CCDC-1835304 contains the supplementary crystallographic data for [Ru₂(HNOCPh)₄(BF₄)(H₂O)]·2(acetone). These data can be obtained free of charge from the Cambridge Crystallographic Data Centre via www.ccdc.cam.ac.uk/data_request/cif.

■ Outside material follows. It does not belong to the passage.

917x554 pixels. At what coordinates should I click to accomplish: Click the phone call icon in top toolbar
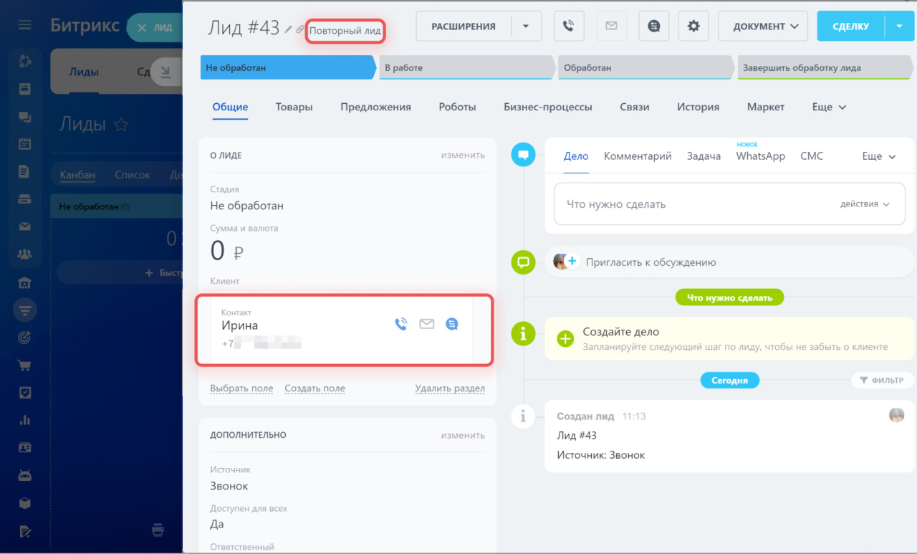[568, 27]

3.4. Computational Details

All density functional theory (DFT) calculations applied in this study were performed with broken symmetry (BS) uB3LYP functional with LANL08f for Ru atom and 6-31G** for other atoms. The molecular geometries of [Ru₂(HNOCPh)₄(BF₄)(H₂O)], [Ru₂(PhCONH)₄Cl₂]⁻, and [Ru₂(HNOCPh)₄]⁺ were fully optimized in the gas phase, and then the obtained optimized geometries were checked by frequency analysis. The relative energies of their diruthenium complexes with S = 3/2 and 1/2 states were compared with zero-point energies (ZPEs). The molecular orbitals of [Ru₂(HNOCPh)₄(BF₄)(H₂O)] were drawn by a GaussView program.

4. Conclusions

A lantern-type diruthenium(II,III) complex [Ru₂(HNOCPh)₄(BF₄)(H₂O)] was prepared from [Ru₂(HNOCPh)₄Cl]_n by removal of the axial chlorido-bridge using AgBF₄ in THF. The dinuclear structure axially coordinated by BF₄⁻ and H₂O was determined for the former complex by X-ray crystal structure analysis. The temperature dependent magnetic susceptibility and moment data showed that both of the complexes [Ru₂(HNOCPh)₄(BF₄)(H₂O)] and [Ru₂(HNOCPh)₄Cl]_n have a quartet ground state, the electronic structure of which, π⁴σ²δ²π*²δ*¹, was demonstrated by DFT calculations. The Ru₂⁶⁺/Ru₂⁵⁺ redox couple was observed at 1.12 V (vs. SCE) for [Ru₂(HNOCPh)₄(BF₄)(H₂O)] in dichloromethane containing Bu₄NPF₆ as electrolyte.